Thumb drives are serious business...inside a SCIF and you're fricken done.

http://www.dod.mil/dodgc/doha/industrial/14-01859.h1.pdf


----------



## DA SWO (Jul 30, 2015)

lindy said:


> Thumb drives are serious business...inside a SCIF and you're fricken done.
> 
> http://www.dod.mil/dodgc/doha/industrial/14-01859.h1.pdf


Friend had a Company Cdr take a selfie inside her SCIF.  She relinquished command a few weeks later ( stated reason was a complicated pregnancy)


----------



## Dame (Jul 30, 2015)

After 35 years as a contractor, putting a personal thumb drive into a classified system is no accident. This guy was being terminally stupid.

Anything personal that isn't strictly analog is verboten. We had a week of no headphones recently. The head of security decided if it was personal property then they qualified as a violation. People couldn't do their jobs. So I put in a requisition for "approved company supplied audio equipment" and advised other departments to do the same. Personal headphones were allowed back in fairly quickly.


----------



## AWP (Jul 30, 2015)

I'm very meticulous with handling data particularly portable media. A few weeks ago I was complacent and as a result thought I'd created a little cross domain action. Some mindless task I perform daily and for a second I thought I'd plugged the wrong hard drive into the wrong server.

I didn't and it was an inexpensive wake up call. The guy above? He willfully did something stupid and if you play stupid games you'll win stupid prizes.


----------



## Florida173 (Jul 31, 2015)

Because when we commit spillage it's a huge fucking deal, but when politicians do it apparently there isn't any retribution.


----------



## Brill (Jul 31, 2015)

Florida173 said:


> Because when we commit spillage it's a huge fucking deal, but when politicians do it apparently there isn't any retribution.
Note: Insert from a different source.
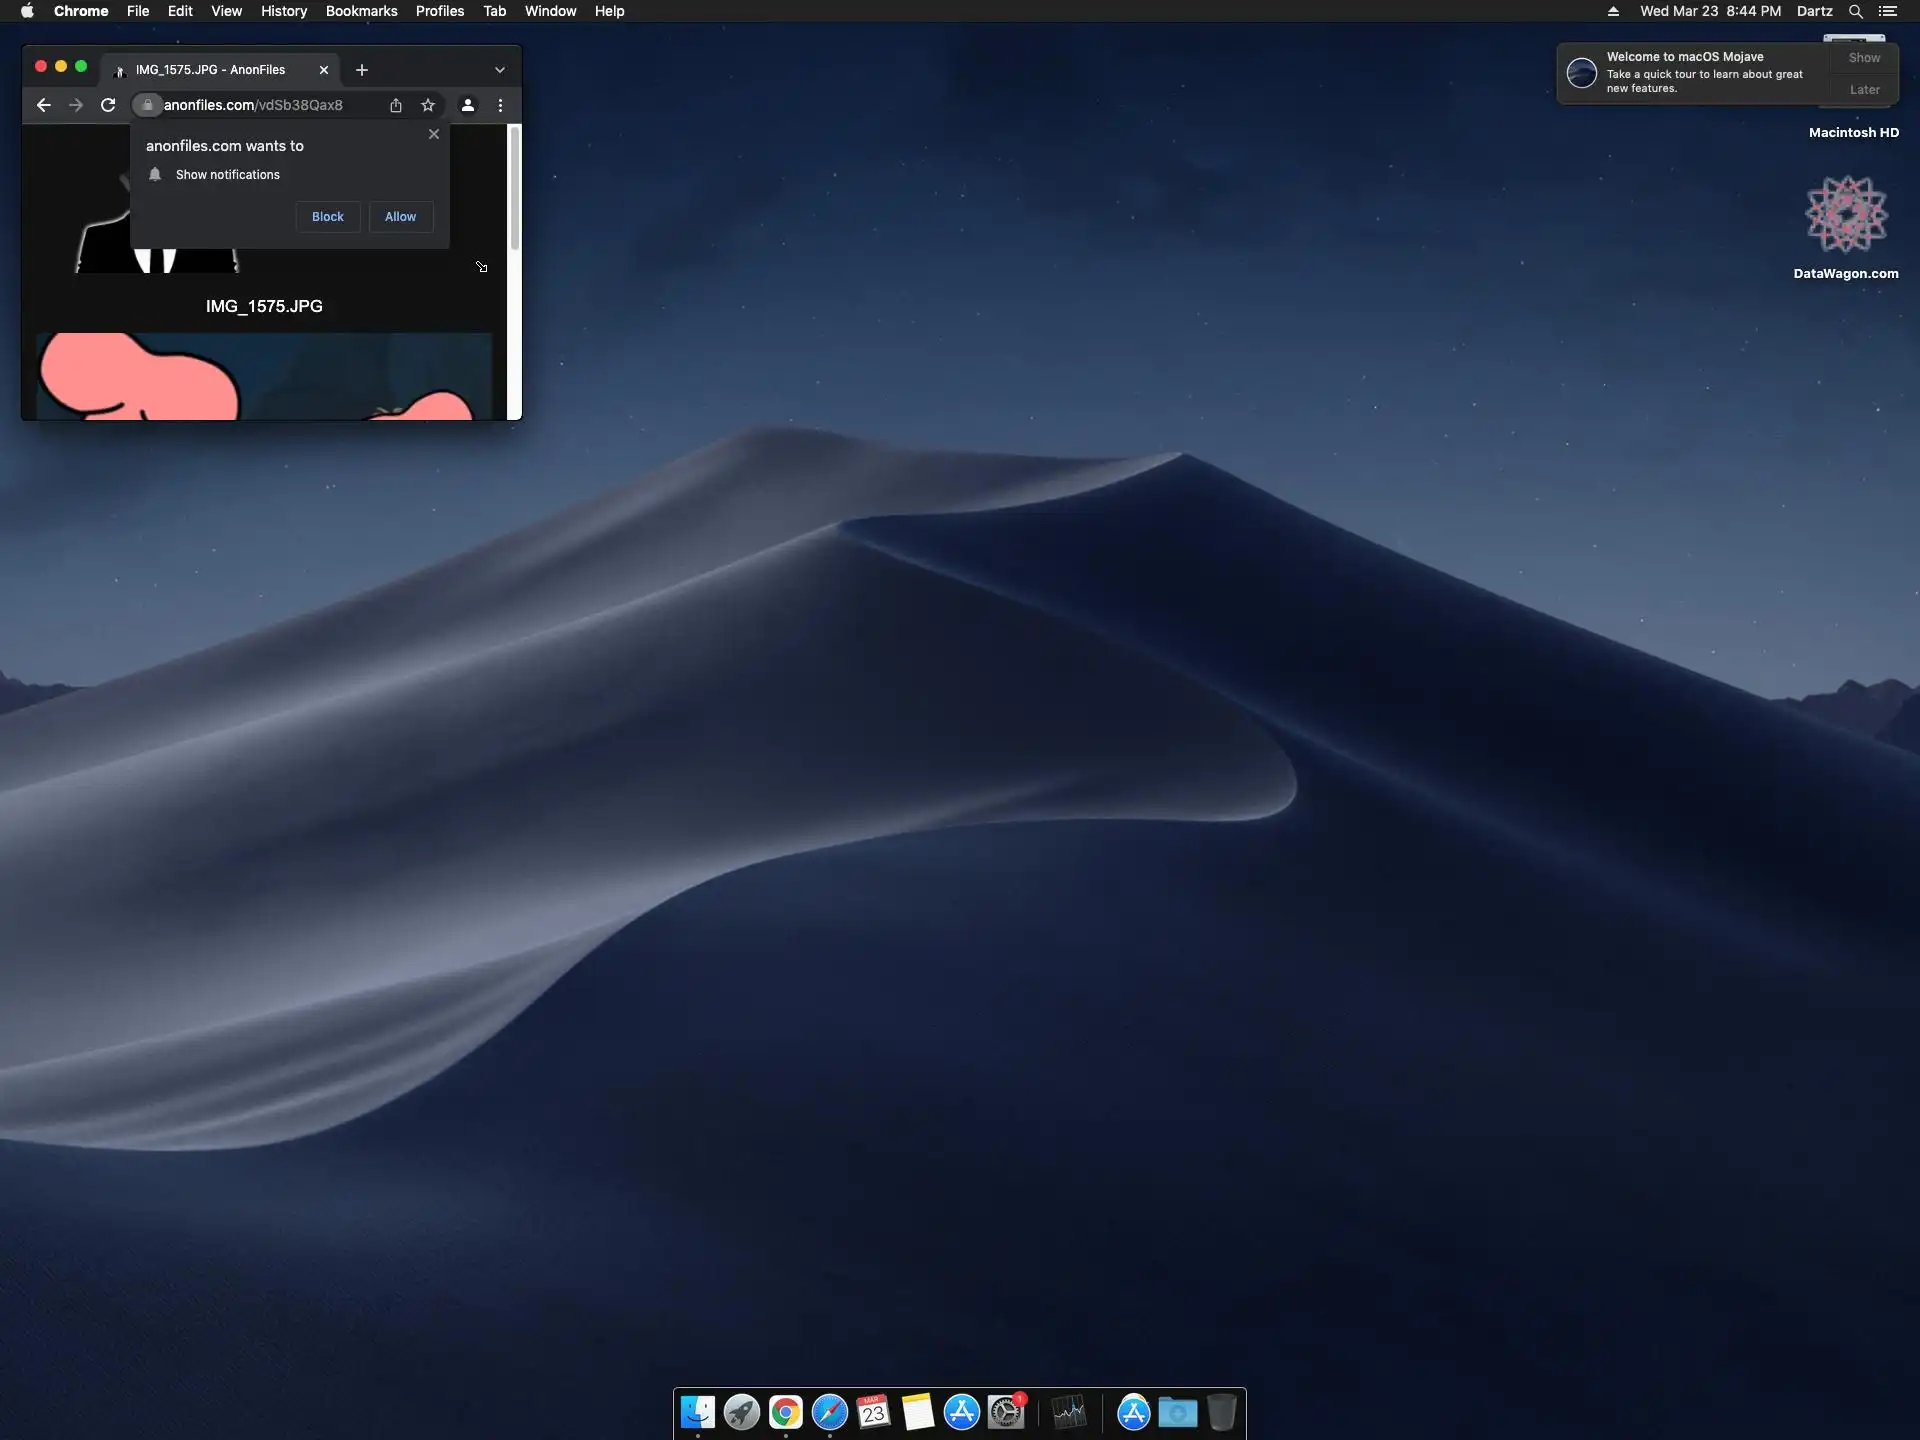Reload the anonfiles page
This screenshot has height=1440, width=1920.
click(x=108, y=105)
Latest shit from Hitlerry's email is insane...criminally insane that is!


----------



## Florida173 (Jul 31, 2015)

lindy said:


> Latest shit from Hitlerry's email is insane...criminally insane that is!



I've been too distracted by the smoke and mirrors to notice.. #lionlivesmatter


----------



## radio-chaser (Aug 13, 2015)

OPSEC at the office that I retired from, was almost NIL, to say the best about it.  

Several people were upset in that office and others, after I sent and email to the security office, advising that certain CD's were used in every day work laptops.  

The security office sent out an advisory to not access the CD's until further notice.  If information was needed, everyone had to call in on a STU III and ask for it. 

Other than myself, I knew only one person that had any experience handling classified material.


----------